# Problem description
Repeat the lines of the data below word for word, beginning at the line that contains "Task: Collapse the hits array at line 13" and stopping after the final line of the data.

**** Items ****

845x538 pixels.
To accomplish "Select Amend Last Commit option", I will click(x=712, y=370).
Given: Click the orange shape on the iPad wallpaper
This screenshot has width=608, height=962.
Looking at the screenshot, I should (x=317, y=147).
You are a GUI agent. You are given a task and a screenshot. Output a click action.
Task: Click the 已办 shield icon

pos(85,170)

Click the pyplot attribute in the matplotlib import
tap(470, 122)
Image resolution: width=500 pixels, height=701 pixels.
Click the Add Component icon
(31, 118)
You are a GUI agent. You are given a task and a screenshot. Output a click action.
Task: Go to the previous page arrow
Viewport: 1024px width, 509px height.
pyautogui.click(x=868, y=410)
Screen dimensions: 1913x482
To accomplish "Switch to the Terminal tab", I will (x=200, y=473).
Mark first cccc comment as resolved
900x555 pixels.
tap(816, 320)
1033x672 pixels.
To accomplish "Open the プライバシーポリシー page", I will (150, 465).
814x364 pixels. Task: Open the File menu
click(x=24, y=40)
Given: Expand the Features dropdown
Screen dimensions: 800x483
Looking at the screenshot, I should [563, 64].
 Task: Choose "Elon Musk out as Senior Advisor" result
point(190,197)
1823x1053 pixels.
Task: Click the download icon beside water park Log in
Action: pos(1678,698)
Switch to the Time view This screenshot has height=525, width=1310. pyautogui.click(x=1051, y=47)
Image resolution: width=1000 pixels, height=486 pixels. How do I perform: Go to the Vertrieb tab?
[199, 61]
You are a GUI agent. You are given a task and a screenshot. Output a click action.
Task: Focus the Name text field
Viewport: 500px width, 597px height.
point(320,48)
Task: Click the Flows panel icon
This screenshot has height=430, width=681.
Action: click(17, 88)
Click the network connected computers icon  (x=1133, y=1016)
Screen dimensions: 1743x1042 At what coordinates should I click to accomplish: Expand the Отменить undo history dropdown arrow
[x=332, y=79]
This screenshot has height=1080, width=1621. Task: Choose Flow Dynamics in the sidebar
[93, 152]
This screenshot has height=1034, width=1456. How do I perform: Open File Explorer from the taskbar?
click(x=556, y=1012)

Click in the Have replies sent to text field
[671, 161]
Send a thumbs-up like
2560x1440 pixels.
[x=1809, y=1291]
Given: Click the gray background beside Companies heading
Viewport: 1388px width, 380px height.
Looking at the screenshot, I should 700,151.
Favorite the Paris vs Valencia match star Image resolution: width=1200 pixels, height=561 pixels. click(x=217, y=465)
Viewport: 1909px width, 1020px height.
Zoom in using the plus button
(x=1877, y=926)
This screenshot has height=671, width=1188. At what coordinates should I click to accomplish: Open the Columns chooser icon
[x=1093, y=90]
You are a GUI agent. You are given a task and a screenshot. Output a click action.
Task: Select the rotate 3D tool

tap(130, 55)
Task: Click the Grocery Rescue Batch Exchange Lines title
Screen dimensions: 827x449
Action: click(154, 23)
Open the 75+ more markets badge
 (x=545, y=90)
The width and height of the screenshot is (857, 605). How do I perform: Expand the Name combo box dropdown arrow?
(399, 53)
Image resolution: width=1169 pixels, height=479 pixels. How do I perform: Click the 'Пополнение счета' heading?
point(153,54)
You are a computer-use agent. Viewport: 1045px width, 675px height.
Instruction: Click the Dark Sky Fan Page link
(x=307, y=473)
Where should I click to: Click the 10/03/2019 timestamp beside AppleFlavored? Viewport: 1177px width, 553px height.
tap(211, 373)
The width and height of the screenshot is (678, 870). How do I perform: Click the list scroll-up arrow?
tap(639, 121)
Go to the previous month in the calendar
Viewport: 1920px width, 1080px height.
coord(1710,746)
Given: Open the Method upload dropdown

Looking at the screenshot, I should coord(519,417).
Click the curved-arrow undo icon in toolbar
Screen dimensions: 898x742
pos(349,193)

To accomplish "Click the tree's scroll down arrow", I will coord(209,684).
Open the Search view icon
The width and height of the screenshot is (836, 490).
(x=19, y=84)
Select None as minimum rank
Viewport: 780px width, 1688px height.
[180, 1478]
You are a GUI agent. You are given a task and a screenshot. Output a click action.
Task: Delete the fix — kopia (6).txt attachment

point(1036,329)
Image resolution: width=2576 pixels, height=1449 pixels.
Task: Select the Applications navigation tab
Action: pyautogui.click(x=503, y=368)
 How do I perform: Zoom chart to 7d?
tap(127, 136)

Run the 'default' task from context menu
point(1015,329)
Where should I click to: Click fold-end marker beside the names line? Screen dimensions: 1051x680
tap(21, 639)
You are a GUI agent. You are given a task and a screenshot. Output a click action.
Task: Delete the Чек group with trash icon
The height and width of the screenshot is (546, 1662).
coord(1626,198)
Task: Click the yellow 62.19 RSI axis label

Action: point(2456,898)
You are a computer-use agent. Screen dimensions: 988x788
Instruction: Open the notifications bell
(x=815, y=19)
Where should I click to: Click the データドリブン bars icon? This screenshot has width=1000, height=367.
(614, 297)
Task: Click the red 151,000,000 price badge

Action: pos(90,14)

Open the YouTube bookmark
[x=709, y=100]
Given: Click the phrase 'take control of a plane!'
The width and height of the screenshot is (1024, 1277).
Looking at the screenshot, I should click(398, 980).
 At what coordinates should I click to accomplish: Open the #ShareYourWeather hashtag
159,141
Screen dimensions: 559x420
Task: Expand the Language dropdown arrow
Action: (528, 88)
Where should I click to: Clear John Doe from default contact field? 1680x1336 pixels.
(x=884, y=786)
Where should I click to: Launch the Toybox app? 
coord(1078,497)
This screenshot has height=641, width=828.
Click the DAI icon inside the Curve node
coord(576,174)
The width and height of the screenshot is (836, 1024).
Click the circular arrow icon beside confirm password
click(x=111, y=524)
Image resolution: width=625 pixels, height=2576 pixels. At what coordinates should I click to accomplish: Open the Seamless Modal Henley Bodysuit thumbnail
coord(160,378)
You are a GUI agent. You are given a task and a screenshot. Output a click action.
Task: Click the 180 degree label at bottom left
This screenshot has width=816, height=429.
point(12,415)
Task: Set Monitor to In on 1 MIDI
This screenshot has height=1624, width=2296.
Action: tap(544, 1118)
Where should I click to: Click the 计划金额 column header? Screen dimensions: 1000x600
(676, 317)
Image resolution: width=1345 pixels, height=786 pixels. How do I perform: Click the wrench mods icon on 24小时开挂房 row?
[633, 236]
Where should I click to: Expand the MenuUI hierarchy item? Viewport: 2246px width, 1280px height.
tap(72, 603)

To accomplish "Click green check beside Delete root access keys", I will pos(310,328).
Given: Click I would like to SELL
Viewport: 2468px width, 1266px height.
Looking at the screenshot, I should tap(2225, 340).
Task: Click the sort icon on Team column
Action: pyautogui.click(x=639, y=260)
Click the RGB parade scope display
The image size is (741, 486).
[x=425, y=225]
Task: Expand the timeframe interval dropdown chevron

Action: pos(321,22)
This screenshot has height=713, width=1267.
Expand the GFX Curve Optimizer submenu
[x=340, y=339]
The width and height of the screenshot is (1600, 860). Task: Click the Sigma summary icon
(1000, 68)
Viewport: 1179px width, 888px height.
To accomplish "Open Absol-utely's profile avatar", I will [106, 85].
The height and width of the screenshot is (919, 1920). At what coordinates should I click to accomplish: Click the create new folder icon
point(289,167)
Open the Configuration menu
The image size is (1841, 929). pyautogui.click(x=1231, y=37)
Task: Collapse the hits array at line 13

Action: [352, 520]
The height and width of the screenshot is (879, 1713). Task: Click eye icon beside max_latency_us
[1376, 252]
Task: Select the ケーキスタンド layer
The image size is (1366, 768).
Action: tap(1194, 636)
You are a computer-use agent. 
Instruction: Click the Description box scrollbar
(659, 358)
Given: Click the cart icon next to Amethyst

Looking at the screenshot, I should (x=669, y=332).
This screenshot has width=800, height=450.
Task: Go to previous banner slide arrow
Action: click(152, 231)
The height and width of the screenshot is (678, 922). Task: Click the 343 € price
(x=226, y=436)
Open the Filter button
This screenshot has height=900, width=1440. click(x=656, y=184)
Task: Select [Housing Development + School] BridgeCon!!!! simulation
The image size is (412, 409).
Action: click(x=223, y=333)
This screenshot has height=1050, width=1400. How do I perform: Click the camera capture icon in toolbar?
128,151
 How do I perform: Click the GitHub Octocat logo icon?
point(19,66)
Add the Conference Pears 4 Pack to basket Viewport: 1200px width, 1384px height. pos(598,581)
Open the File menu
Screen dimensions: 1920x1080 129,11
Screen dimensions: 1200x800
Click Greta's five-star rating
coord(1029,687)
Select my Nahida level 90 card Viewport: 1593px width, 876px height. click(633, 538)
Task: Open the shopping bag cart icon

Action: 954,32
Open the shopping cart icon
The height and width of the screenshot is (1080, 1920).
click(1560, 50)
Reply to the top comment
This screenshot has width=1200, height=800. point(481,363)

****

# Output
Task: Collapse the hits array at line 13

Action: [352, 520]
The height and width of the screenshot is (879, 1713). Task: Click eye icon beside max_latency_us
[1376, 252]
Task: Select the ケーキスタンド layer
The image size is (1366, 768).
Action: tap(1194, 636)
You are a computer-use agent. 
Instruction: Click the Description box scrollbar
(659, 358)
Given: Click the cart icon next to Amethyst

Looking at the screenshot, I should (x=669, y=332).
This screenshot has width=800, height=450.
Task: Go to previous banner slide arrow
Action: click(152, 231)
The height and width of the screenshot is (678, 922). Task: Click the 343 € price
(x=226, y=436)
Open the Filter button
This screenshot has height=900, width=1440. click(x=656, y=184)
Task: Select [Housing Development + School] BridgeCon!!!! simulation
The image size is (412, 409).
Action: click(x=223, y=333)
This screenshot has height=1050, width=1400. How do I perform: Click the camera capture icon in toolbar?
128,151
 How do I perform: Click the GitHub Octocat logo icon?
point(19,66)
Add the Conference Pears 4 Pack to basket Viewport: 1200px width, 1384px height. pos(598,581)
Open the File menu
Screen dimensions: 1920x1080 129,11
Screen dimensions: 1200x800
Click Greta's five-star rating
coord(1029,687)
Select my Nahida level 90 card Viewport: 1593px width, 876px height. click(633, 538)
Task: Open the shopping bag cart icon

Action: 954,32
Open the shopping cart icon
The height and width of the screenshot is (1080, 1920).
click(1560, 50)
Reply to the top comment
This screenshot has width=1200, height=800. point(481,363)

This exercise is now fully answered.